Independent film studio Summit Entertainment has got quite a gem on their hands, and its name is the “Twilight” series.
The first movie quickly became a blockbuster box-office hit in 2008 despite early concerns that the book series’ rabid fan following wouldn’t translate to ticket sales. The second, “New Moon,” has grossed over $481 million worldwide since its premiere on November 20. The third installment of the franchise, “Eclipse,” wrapped up shooting back in October and is slated to release June 2010.
With the enormous success of the franchise so far, Summit is already working to adapt Stephenie Meyer’s fourth and final book in the series, “Breaking Dawn,” into a movie. Currently, the studio is deciding whether or not it’s best to split the 754-page book into two pictures, along the same lines as “Harry Potter and the Deathly Hallows.”
According to Variety, a two-parter is the path Summit is pursuing for “Breaking Dawn,” with hopes that “New Moon” director Chris Weitz will return to helm both pictures. If the two-film route does come to fruition, Summit would have to negotiate new deals with the main cast — Kristen Stewart, Robert Pattinson, and Taylor Lautner — since they are only under contract for four features.

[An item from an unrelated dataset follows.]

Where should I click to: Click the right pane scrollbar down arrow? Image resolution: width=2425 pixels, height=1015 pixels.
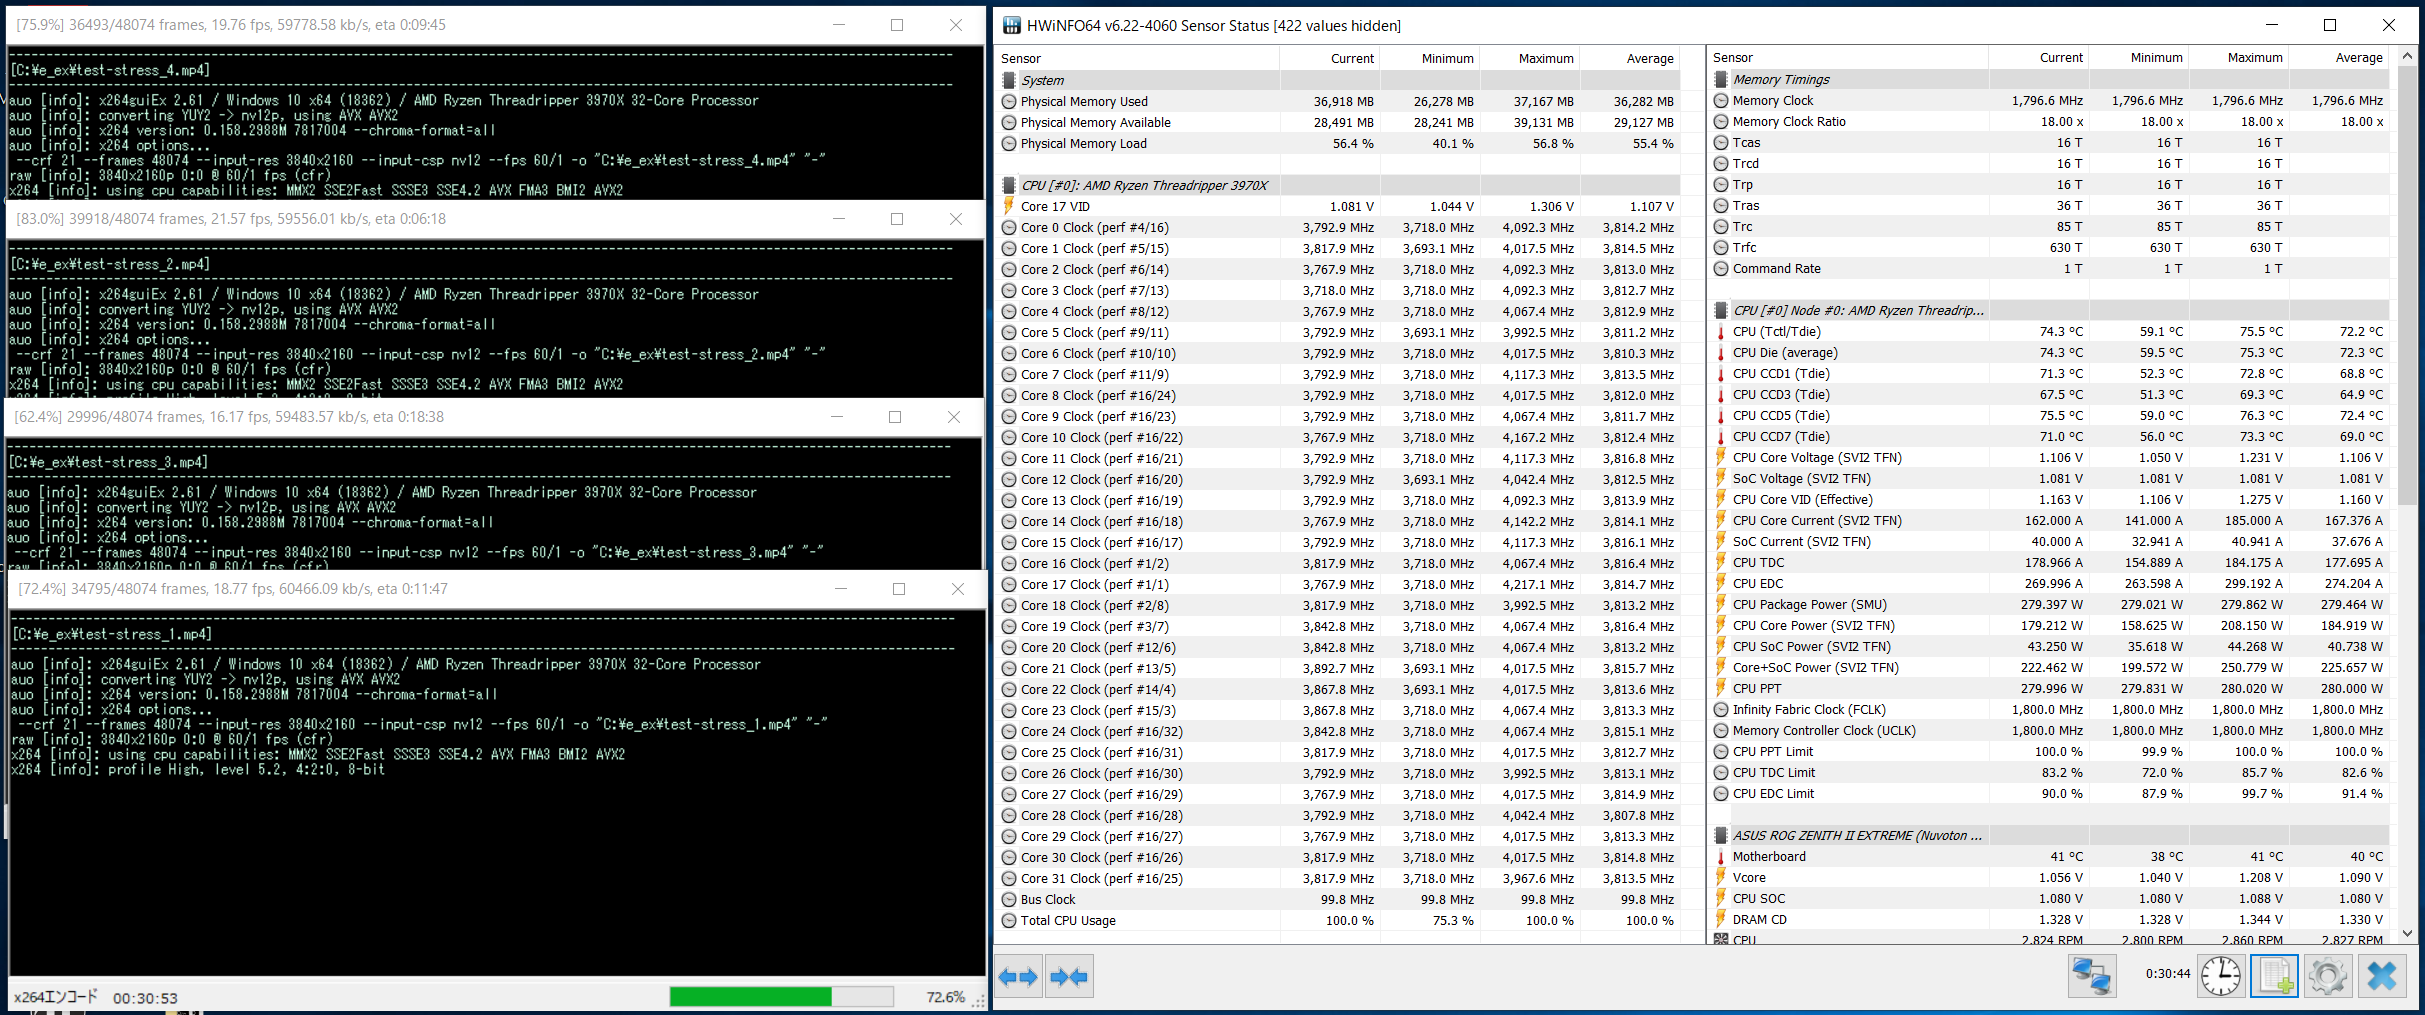pyautogui.click(x=2407, y=933)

But there’s a bigger issue to worry about here: How will they transfer the complex and graphic storylines in “Breaking Dawn” to the big screen? With even the biggest “Twilight” fans split on whether they love or hate the book, there’s no question that its content will pose a handful of problems for a movie adaptation.
“Breaking Dawn” contains — SPOILER ALERT! — huge sections addressing the complications of vampire/human sex, an unconventional pregnancy, and the gory birth of a half-vampire, half-human baby. On top of that, there’s a chunk in the middle of the book where Jacob takes over narration duty from Bella, leading up to him “imprinting” on the newborn child (translation: The teenaged werewolf falls in love with an infant).

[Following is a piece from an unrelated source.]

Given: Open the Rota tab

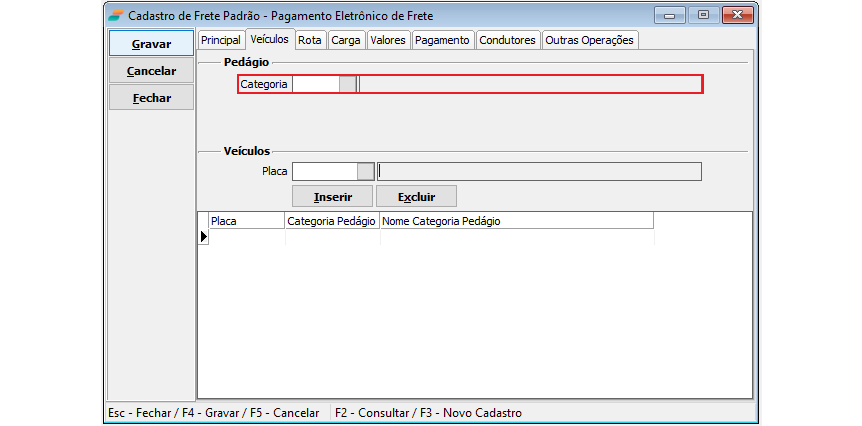Looking at the screenshot, I should (310, 40).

Nowadays, nothing is impossible with a bit of movie-making magic. From a sparkly vampire to a boy who transforms into a wolf the size of a horse, computer-generated effects can work wonders. But just because it can be done doesn’t mean it will live up to expectations. Stephenie Meyer has even expressed her worries on her official site: “The one thing that I’ve never seen is a CGI human being who truly looks real. An actress can’t play Renesmee [the half-vampire baby], at least not when she’s a few days old… She would have to be a construct, and CGI isn’t quite there yet.”
Special effects aside, the mature and explicit nature of “Breaking Dawn” will be a challenge for the studio to keep at a PG-13 rating. They’d have to leave out a lot of the material or figure out a way to tone it down. But in doing so, they run the risk of upsetting fans. On the flip side, if the film version requires an R rating, parents may be wary of sending their teen girls to the movies. Tough call.
What do you think? Can “Breaking Dawn” be successfully transferred to the silver screen? Will it be able to stay true to the text? Is Summit up for the challenge?